I blinked a few times, letting her words sink in. They were saving Eszter. They were saving my daughter.

It was almost too much to bear. The room tilted. My head swam.

Only the woman gripping my arm kept me upright.

“Change quickly. We need to be out of here in five minutes.” The man’s voice brooked no argument.

I jolted into action, darting to my closet and pulling on trousers, then a shirt, then my heavy woolen coat.

“You will want gloves and a hat,” the woman said, her voice not unkind. “It is quite cold this evening.”

“Yes.” I nodded, grabbing my gloves from where I’d tossed them on the dresser. “Thank you.”

“I will lead us,” the woman said. “My friend will follow behind.”

I nodded, numb and unsure, but somehow hopeful, too.
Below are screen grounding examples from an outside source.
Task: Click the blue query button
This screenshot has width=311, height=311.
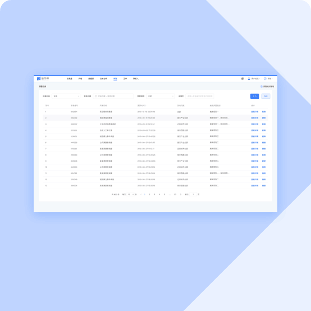Action: (x=254, y=96)
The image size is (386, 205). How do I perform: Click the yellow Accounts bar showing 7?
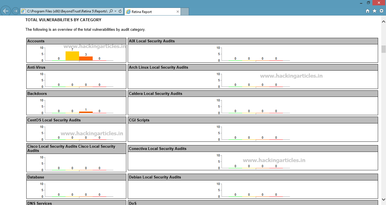(72, 56)
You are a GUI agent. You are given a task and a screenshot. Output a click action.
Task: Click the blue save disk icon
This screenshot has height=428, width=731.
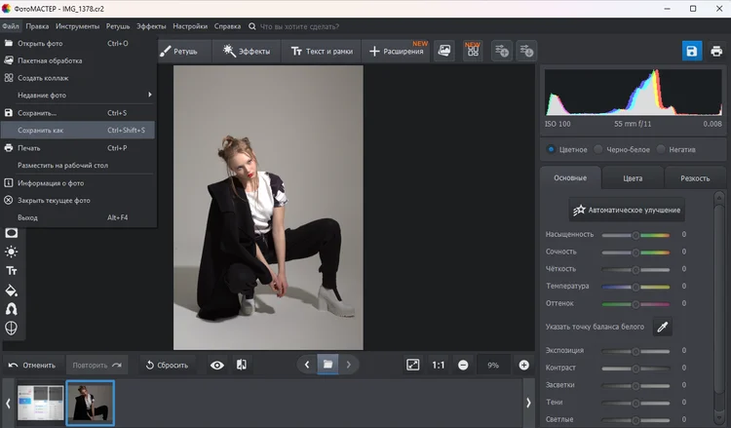pos(691,51)
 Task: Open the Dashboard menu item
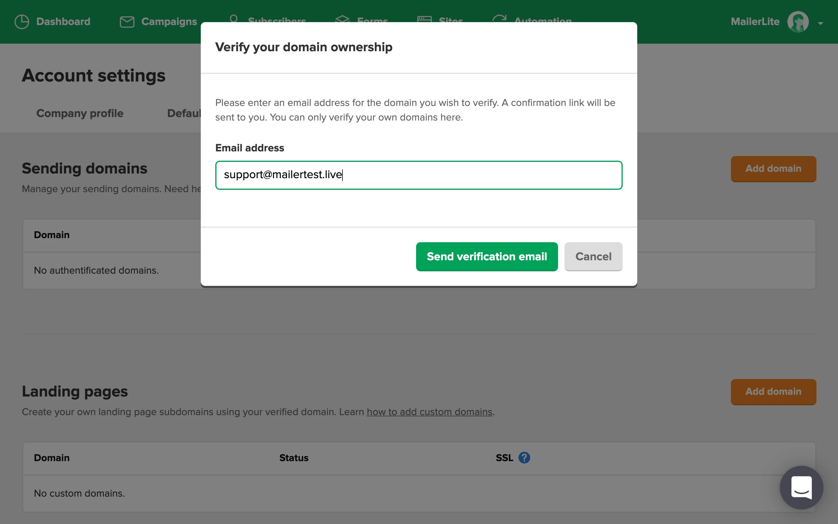(63, 21)
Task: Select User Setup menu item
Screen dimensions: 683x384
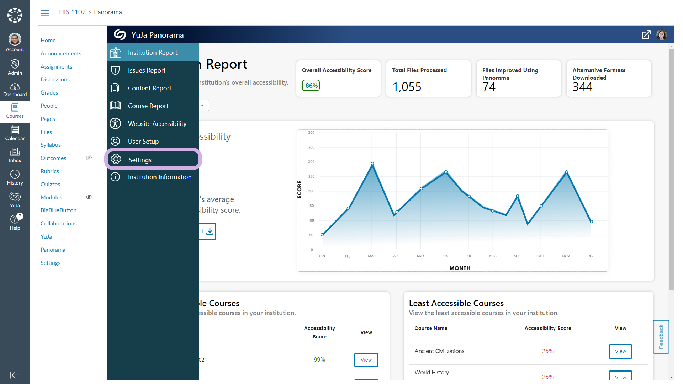Action: 143,142
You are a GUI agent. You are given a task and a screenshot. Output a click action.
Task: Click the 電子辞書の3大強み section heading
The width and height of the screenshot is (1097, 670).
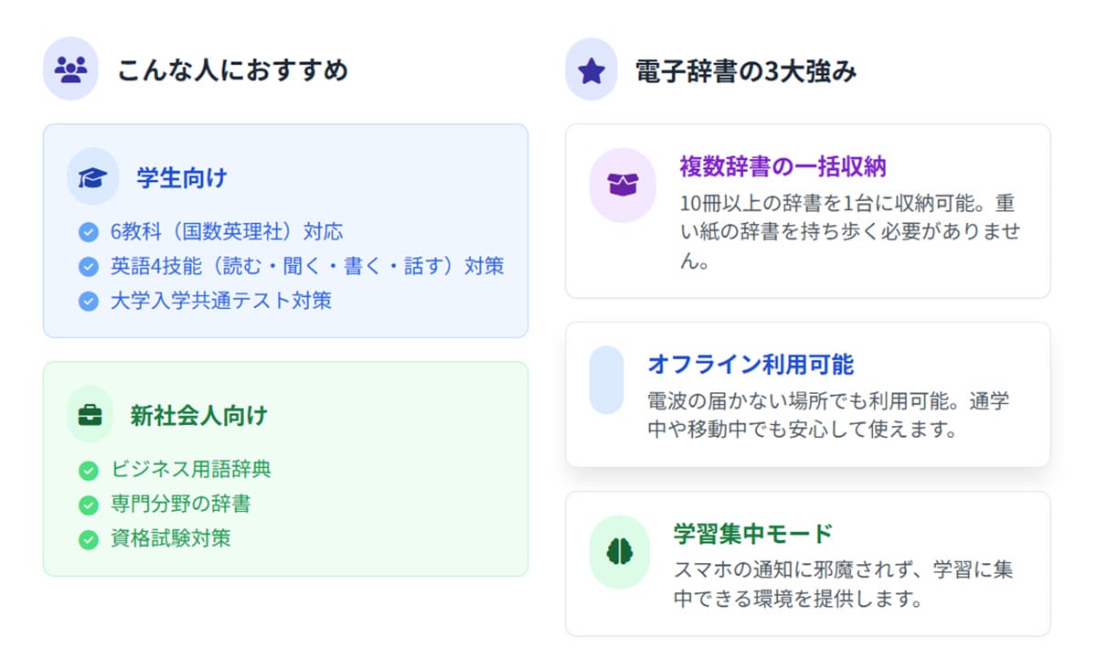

As promised, the woman led the way, a dark shape in the absence of light, only a faint outline of her hair visible in moonlight bleeding through the windows. The man took up the rear, his steps more fluid, more aggressive. His was the grace of an athlete. His silence screamed preparation for violence.

We reached the base of the staircase. I knew every shadow here, every creak and scuff, every loose floorboard.

We passed the hallway to the kitchen, but my feet didn’t keep going. I veered right, toward the study.

The woman hissed, “Doctor, stop! There’s no time—”

“I have to—”

“No.”

“I have to.” I turned the doorknob.

The woman cursed.

The door creaked.

I slipped in.

My study was as dark and silent as the rest of the house, maybe more so. The moon couldn’t reach this space. I crossed to my desk, dropped to one knee, and pried up a loose floorboard hidden beneath. It took more effort than I liked. My fingers weren’t built for speed anymore, and the edge of the plank bit into my skin. Blood beaded on my forefinger as I retrieved a box.

It was wooden and smooth, about the size of an American football.

When I turned, the man was standing in the doorway, glaring through narrowed eyes.

“You can be furious later,” I whispered.

He nodded once, jaw clenched, then stepped back to allow me to pass.

We moved again, through the kitchen, past a half-empty mug of lukewarm tea, then out the back.

The night clung to everything.

We snuck past the garden, the broken trellis, the cracked flagstones leading to the hedge.

As we stepped through thick shrubs lining the back of the yard, I clutched the box to my chest like a second heart.